最後の挨拶で、山田は「実際にモデルとなった佐次田さん、山口さんお二人が、どんなことを感じながら木の上にいたんだろうと、そこに思いを馳せながら1ヶ月間過ごしました。お二人の思いだったり、過去生きてきた人たちの戦争に対することだったり、戦争だけでなく今を生きるすべての人たちに、“生きることが何よりも大事なんだ”ということを、この作品はメッセージとして持っていると思います。明日も頑張って生きるか!という力を、皆さんに与えられたらなと思っております。これから全国に届けるために頑張っていきますので、みなさんも感想などあったら、つぶやいてください」と熱く語った。
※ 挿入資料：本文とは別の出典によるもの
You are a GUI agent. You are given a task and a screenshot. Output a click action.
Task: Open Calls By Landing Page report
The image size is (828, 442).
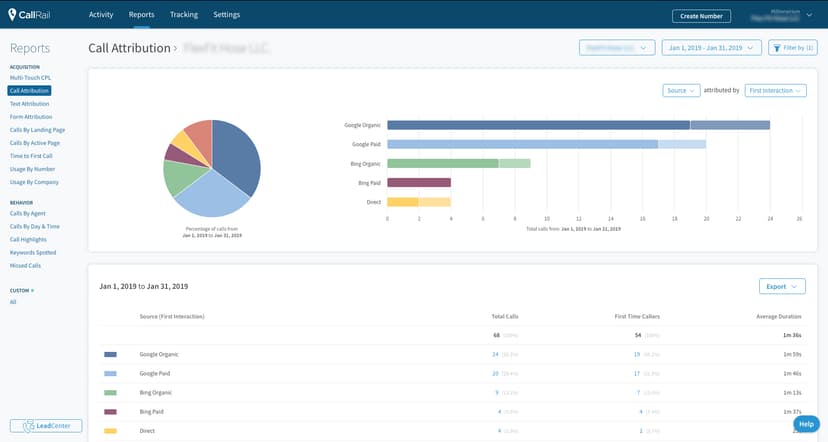pos(37,130)
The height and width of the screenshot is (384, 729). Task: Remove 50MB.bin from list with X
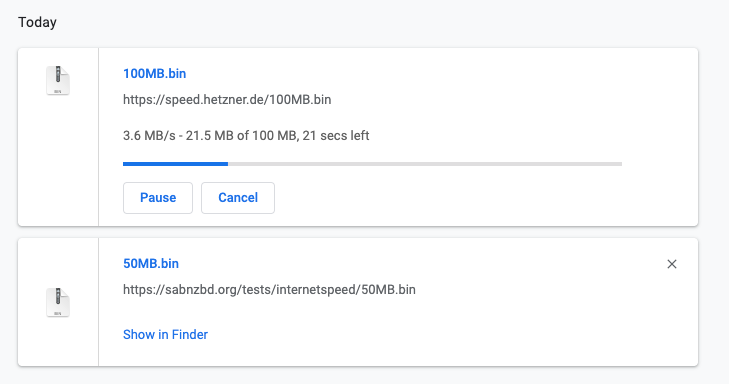click(x=672, y=264)
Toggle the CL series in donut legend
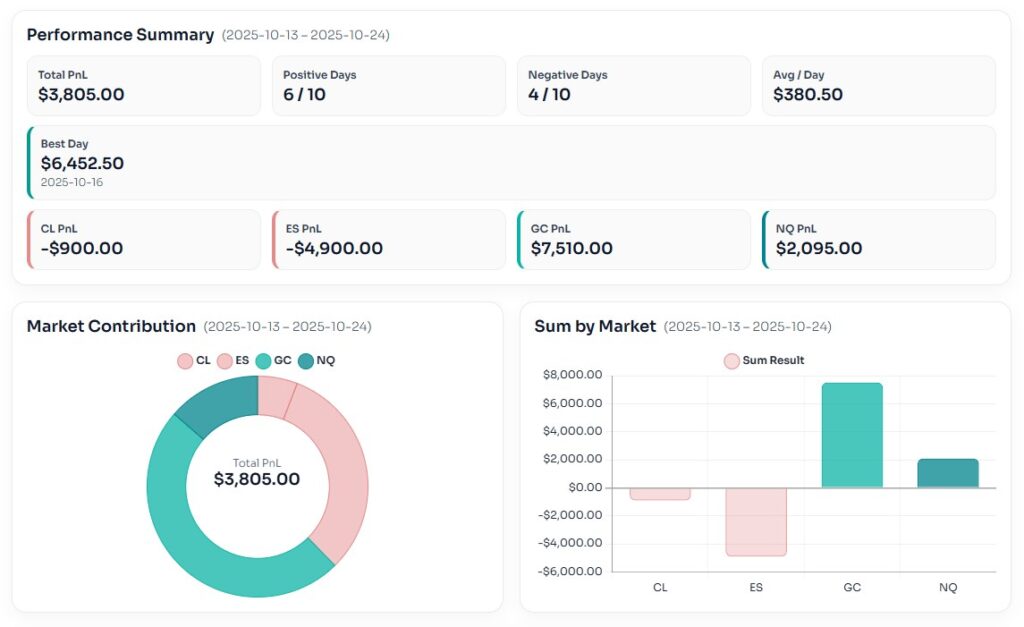Image resolution: width=1024 pixels, height=627 pixels. coord(194,361)
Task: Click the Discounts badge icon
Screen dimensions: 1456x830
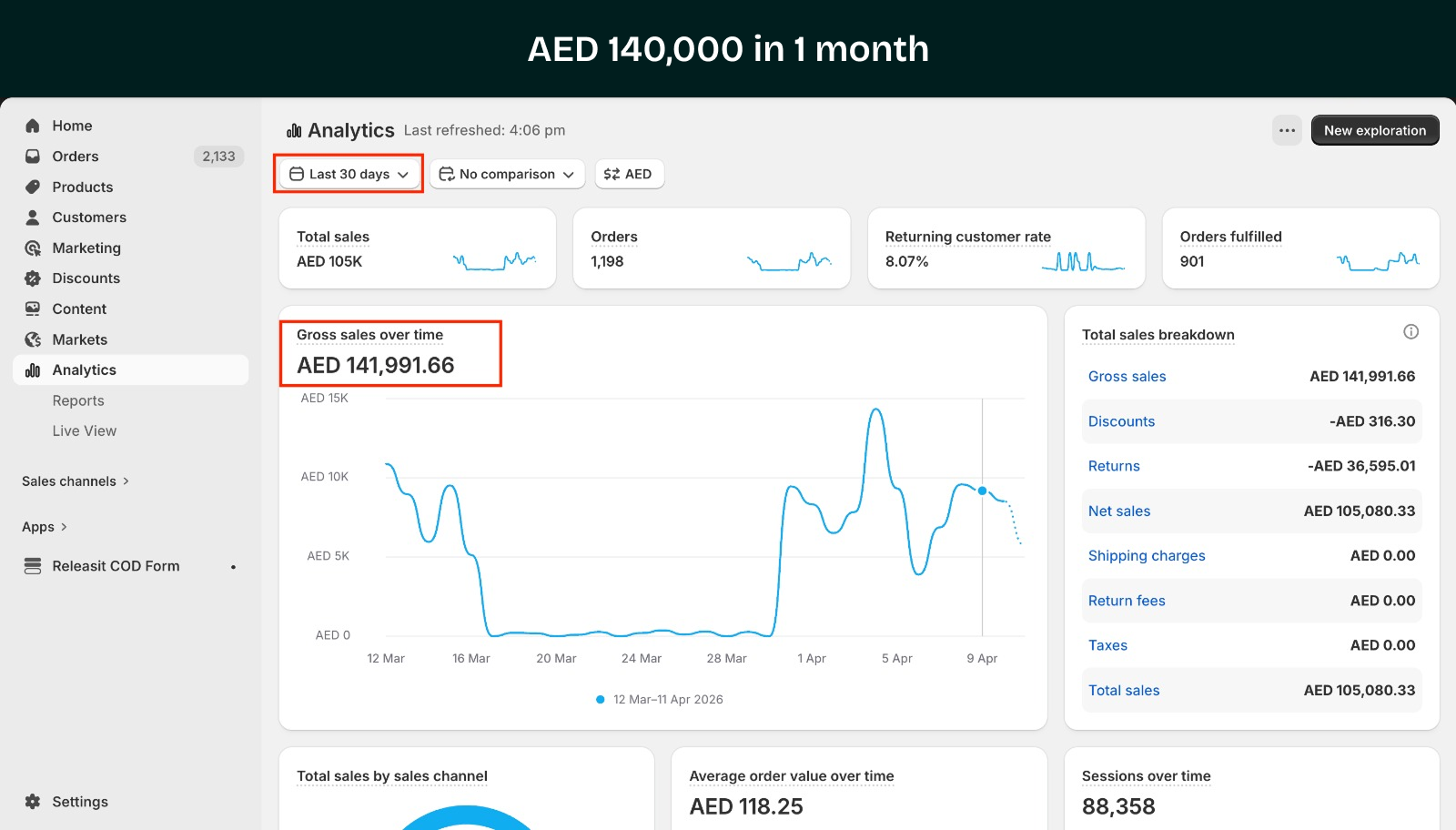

続いて、堤は少し考えながら「戦争はやっぱりいけないっていうのは、みんなわかっていることで、そんな目にも遭いたくないし、でも今までの映画は死んでいく人たちを、ある種美しく描いたりするものが多いけど、これは唯一、最も腰抜け野郎がヒーローの映画だと思っています。時代が変わって、腰抜けでもいいんだ、生き抜くことの方が一番難しいんだ、そのことが一番大事なんだ、ということを多くの人に伝えたい。監督もそう願っていると思う。沖縄の人たちが、この映画を作るにあたって全面的に協力してくれて、それは“こんな目に遭ったから、これを見ろ”という思いではなくて、“いいものを、本当のことを伝えて欲しい”という気持ちと、彼らの前向きに生きる姿がすごく反映されていて。みんなも僕たちもいろんな意味で自分たちの祖先が生き残ってくれたから、今僕が存在しているんだということを、この映画を観た後に感じたので、皆さんもそういう思いを感じてもらえたらすごく嬉しいなと思います。そしてせっかくですから、お友達とか、(観客の中に)小学生の子もいるけど、きっと(内容を)理解してもらえると思うので、たくさんの子供たちにも観てもらいたいと思います」と幅広い世代へ向けてのメッセージを語って舞台挨拶は終了した。